Far from just warming the planet, climate change is deadly, it kills people, plants, trees and entire forests. It is also decimating some wildlife species and destroying entire aquatic ecosystems.
Climate change is killing the western prairie fringed orchid and the Quiver tree (Aloe dichotoma). Climate
change is even putting entire forests at risk. One prominent example involves the pine and aspen forests of the Rocky Mountains. Climate change is making them more susceptible to insect infestations and wildfires.
Climate change is killing off a number of terrestrial species. The Golden toad (Bufo periglenes) has already gone extinct due to climate change and polar bears are at risk as are koalas. Some US species that are being hit hard by
climate change include grizzly bear, Canada lynx, Hawaii’s akikiki, bog turtle and flatwoods salamander.
In addition to ocean warming, one of the byproducts of climate change is ocean acidification. Together warming and acidification have far reaching impacts that are destroying entire marine ecosystems. Some of the species hardest hit by climate change are acropora cervicornis and coral (including the elkhorn coral in the US). The death of coral has ancillary consequences as a number of species depend on coral as a source of food and as nurseries.
Other aquatic species being hit by climate change include the North Atlantic cod, orange-spotted filefish (Oxymonacanthus longirostris), the Adélie penguin and the leatherback turtle. In the US the bull trout and seven species of salmonids are being killed by climate change, including the sockeye, Coho, and Chinook salmon species.

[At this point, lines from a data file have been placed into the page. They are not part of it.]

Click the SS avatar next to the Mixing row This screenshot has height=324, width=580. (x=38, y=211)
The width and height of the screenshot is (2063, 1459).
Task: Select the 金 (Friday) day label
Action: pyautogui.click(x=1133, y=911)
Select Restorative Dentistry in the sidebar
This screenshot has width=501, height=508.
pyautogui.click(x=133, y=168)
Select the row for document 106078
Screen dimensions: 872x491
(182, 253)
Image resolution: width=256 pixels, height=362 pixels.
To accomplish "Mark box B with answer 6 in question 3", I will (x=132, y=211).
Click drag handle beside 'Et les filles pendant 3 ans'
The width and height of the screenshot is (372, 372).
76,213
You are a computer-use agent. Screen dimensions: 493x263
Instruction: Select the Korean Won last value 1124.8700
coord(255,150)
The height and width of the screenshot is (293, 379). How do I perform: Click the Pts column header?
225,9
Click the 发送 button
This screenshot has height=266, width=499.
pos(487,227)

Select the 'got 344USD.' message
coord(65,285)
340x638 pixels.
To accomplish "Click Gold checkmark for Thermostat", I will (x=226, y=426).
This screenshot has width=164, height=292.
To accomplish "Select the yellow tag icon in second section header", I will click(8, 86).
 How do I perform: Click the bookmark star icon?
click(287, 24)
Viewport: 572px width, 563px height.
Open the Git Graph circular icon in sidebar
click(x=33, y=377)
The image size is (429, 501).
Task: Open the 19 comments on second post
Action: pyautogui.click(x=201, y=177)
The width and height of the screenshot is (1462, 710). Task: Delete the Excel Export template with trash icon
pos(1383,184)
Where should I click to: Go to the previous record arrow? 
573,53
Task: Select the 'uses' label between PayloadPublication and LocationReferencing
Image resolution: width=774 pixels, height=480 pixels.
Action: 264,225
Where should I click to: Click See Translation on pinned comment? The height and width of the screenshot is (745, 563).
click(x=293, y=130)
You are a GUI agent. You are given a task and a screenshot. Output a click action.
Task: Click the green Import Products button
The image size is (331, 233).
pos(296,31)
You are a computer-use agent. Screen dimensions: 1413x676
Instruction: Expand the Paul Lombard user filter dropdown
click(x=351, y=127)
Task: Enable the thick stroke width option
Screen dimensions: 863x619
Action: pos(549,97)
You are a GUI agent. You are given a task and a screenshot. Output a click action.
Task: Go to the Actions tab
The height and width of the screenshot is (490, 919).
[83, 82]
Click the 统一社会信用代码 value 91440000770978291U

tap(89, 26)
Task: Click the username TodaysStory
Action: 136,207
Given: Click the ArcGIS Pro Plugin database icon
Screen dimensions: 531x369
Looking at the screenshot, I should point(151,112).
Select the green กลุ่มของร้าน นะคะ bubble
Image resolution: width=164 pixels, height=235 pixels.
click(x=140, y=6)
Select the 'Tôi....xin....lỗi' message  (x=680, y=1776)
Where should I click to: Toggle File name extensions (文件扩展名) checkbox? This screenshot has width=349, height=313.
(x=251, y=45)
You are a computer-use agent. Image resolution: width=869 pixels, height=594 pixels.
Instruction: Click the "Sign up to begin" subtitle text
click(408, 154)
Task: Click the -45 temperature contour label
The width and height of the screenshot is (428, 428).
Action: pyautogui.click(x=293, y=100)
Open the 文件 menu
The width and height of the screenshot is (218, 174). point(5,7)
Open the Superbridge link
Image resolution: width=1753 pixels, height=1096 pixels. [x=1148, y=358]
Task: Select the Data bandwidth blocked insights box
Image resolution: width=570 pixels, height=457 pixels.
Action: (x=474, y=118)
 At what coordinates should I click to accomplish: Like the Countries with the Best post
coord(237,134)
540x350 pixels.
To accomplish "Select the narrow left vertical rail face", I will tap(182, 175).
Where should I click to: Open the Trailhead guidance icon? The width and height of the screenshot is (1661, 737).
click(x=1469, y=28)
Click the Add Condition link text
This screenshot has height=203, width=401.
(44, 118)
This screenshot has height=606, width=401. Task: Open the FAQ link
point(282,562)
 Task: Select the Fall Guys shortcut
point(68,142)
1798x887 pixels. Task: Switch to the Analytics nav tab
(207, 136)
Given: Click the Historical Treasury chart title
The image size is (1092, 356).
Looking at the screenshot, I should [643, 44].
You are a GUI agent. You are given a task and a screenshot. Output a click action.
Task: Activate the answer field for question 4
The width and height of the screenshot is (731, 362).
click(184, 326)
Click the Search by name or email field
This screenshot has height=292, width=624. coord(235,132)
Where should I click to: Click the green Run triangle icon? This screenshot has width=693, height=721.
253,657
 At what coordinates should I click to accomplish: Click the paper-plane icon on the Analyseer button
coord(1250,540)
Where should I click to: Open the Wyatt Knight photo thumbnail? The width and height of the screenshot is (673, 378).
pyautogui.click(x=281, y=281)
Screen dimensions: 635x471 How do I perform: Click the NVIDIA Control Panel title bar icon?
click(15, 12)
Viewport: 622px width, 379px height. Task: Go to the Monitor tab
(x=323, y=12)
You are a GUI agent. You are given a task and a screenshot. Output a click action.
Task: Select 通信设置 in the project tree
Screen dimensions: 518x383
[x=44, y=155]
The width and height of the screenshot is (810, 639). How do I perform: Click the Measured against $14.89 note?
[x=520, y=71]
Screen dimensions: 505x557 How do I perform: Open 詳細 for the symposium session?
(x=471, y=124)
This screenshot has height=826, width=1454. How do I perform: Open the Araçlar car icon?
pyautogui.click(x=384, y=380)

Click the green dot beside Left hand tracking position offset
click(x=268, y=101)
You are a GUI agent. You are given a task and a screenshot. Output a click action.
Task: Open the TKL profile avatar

Greenhouse gas (GHG) emissions not only cause climate change they are also toxic pollutants that are deadly to people. According to research from MIT’s Laboratory for Aviation and the Environment, air pollution causes about 200,000 deaths in the US each year.
A 2012 report from climate change advocacy group DARA indicates that global climate change and pollution from fossil fuels killed more than 5 million people in 2010 alone. Almost three quarters of deaths associated with climate change and GHG pollution occur in ten countries.
Here is a breakdown of the number climate and pollution related deaths in each of the top ten countries in 2010: There were 1.5 million deaths in China and 1 million deaths in India. There were 200,000 deaths in Nigeria and 150,000 deaths in both Indonesia and Pakistan respectively. There were 100,000 deaths in each of the following countries: Russia, Ethiopia, Bangladesh, Democratic Republic of the Congo. Afghanistan saw 90,000 deaths.
The study suggests that these deaths are on the rise. By 2030 the estimated number of climate and pollution deaths will rise by 20 percent to 6 million per year.